▶ **Text provided**

_ _ _

Empirical research that methodically combines adaptive learning platforms with PBA expressly for sustainability education remains scarce, despite mounting evidence for both adaptive learning systems and performance-based approaches. Recent studies of sustainability assessment procedures in HEIs highlight the need for strong, cross-institutional models that account for both learning outcomes and practical impact. The majority of research highlights ongoing problems with alignment between SDG-oriented learning goals and assessment procedures [6,7]. Few studies have examined how platform-generated analytics can be integrated with rubric-based PBAs to create inclusive, reliable, and scalable assessment frameworks for sustainability competencies [8], even though many report that adaptive platforms can boost engagement and personalize instruction [9,10]. Research acknowledges that these disparities make it more difficult for HEIs to operationalize digital transformation at scale for fair, sustainability-focused evaluation.

_ _ _

(Stored entries)

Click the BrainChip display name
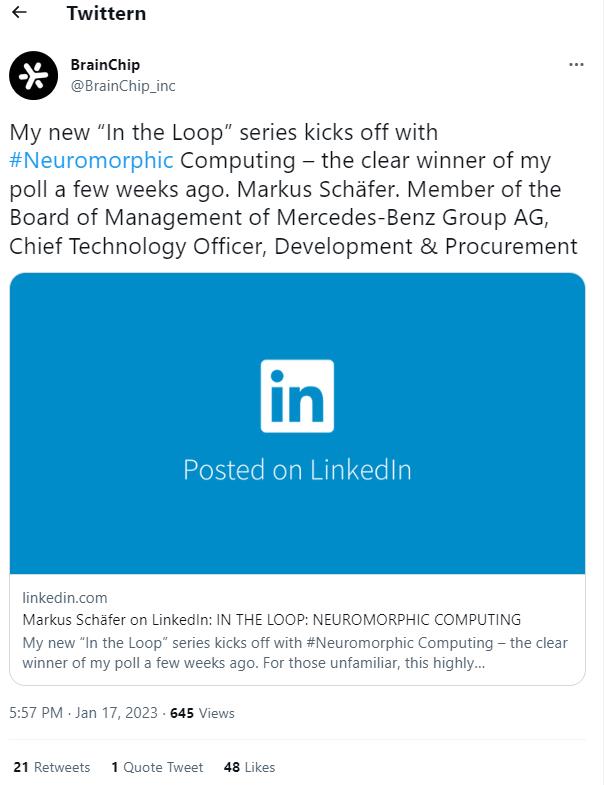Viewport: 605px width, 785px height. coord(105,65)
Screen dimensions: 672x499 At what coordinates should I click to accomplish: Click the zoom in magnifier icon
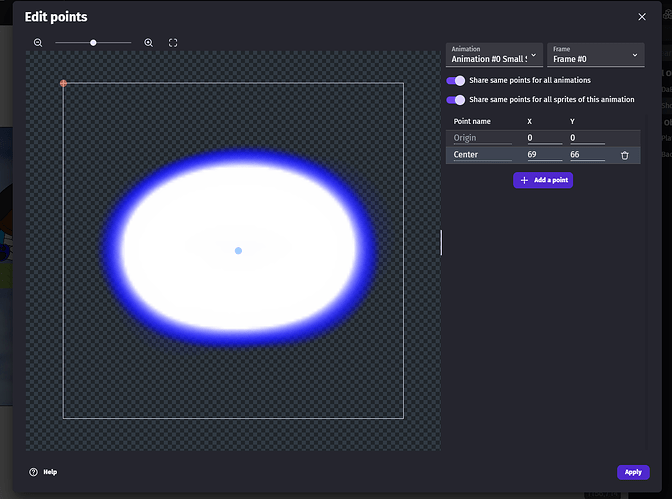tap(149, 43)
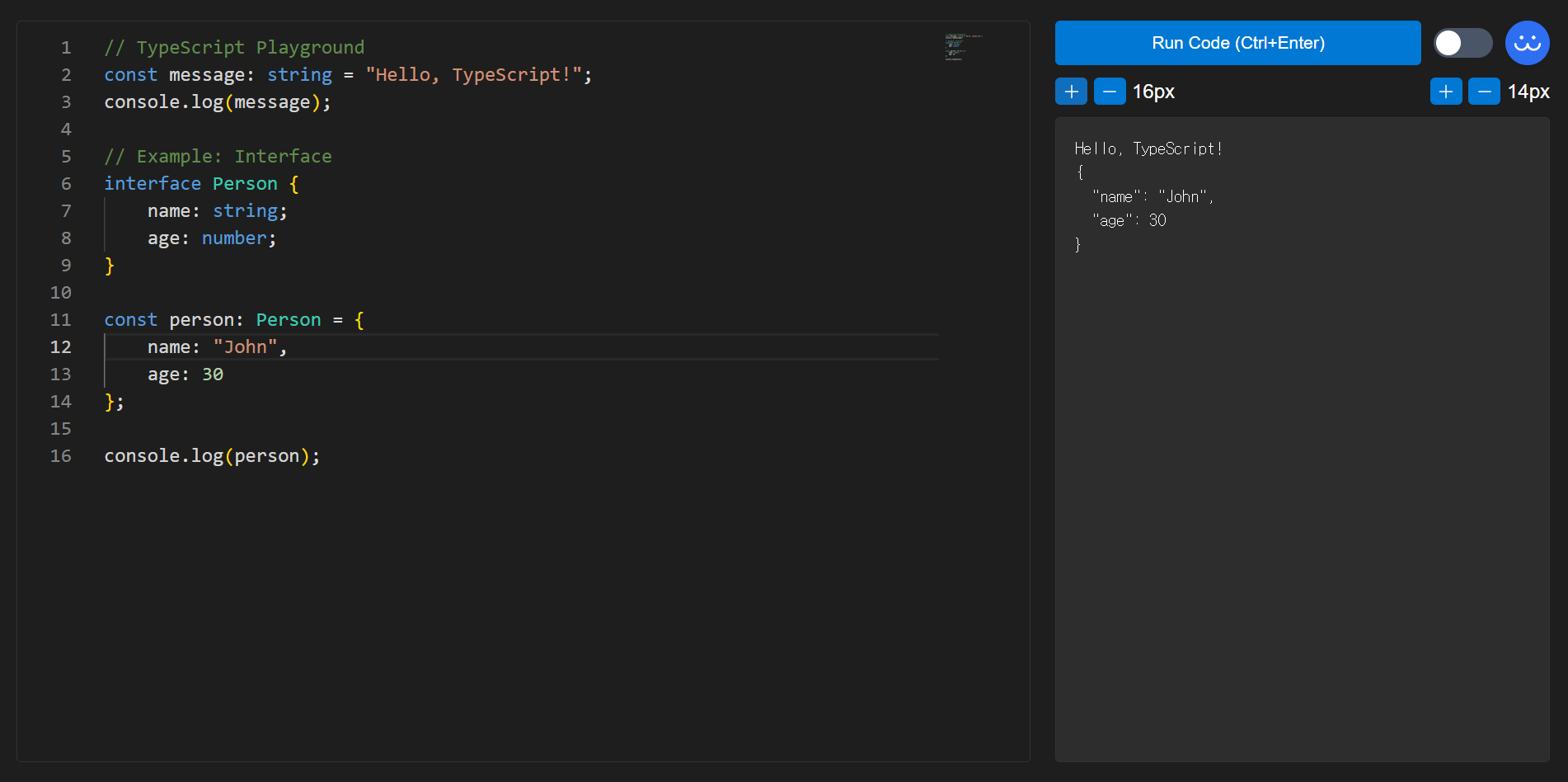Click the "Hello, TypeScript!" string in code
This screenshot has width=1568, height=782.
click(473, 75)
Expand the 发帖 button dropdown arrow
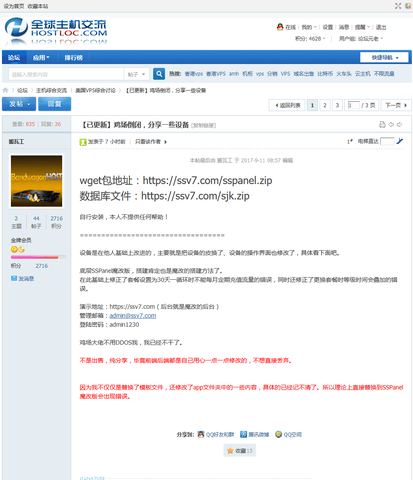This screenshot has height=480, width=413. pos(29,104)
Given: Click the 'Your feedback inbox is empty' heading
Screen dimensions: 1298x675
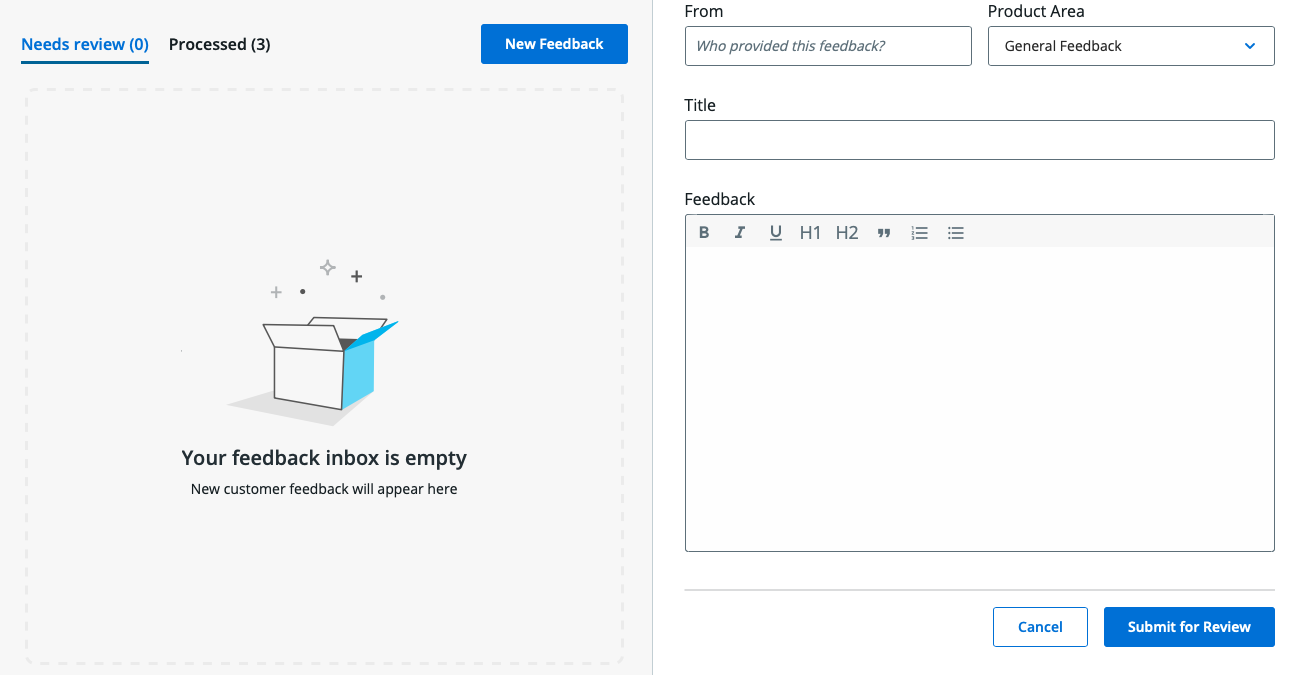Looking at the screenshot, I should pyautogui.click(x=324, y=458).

_ _ _

▶ **To be done**
1. Copy the stored entries word for word, starting with the line that contains "Given: Click the" and going on through the last entry, with both ends included. Leave out the pictures.
2. Write the next part of the passage on assessment in sustainability education, picking up after its final sentence.
These entries are unrelated to the passage on sustainability education.

▶ **Results**
1.
Given: Click the 'Your feedback inbox is empty' heading
Screen dimensions: 1298x675
Looking at the screenshot, I should pyautogui.click(x=324, y=458).

2.
This study explores how integrating performance-based assessments with adaptive learning platforms can improve inclusive, sustainability-focused learning in higher education to close these gaps. The study aims to develop and examine a paradigm for digital, inclusive assessment aligned with ESD and UDL principles by integrating learning analytics, rubric-based performance data, and student perspectives. This study investigates the following:
  • How does an adaptive learning platform personalize instruction for diverse learners in sustainability-related courses?
  • In what ways does performance-based assessment capture students’ sustainability competencies?
  • Does combining adaptive learning with PBA improve inclusion, engagement, and learning outcomes compared to conventional approaches?

2. Literature Review

2.1. Adaptive Learning Platforms in Higher Education

Adaptive learning routes that react to students’ needs, preferences, and performance data are provided through adaptive learning platforms, which are now a key part of higher education’s digital transformation initiatives [11]. These systems, which continuously adjust feedback, tempo, and content difficulty using algorithms and learning analytics [12], enable more responsive and customized learning experiences. According to recent research, adaptive learning with technologies like AI and augmented realities promotes better learner engagement, self-control, and mastery of complex competencies, especially in classrooms with a diverse student body and a wide range of digital proficiency [13,14].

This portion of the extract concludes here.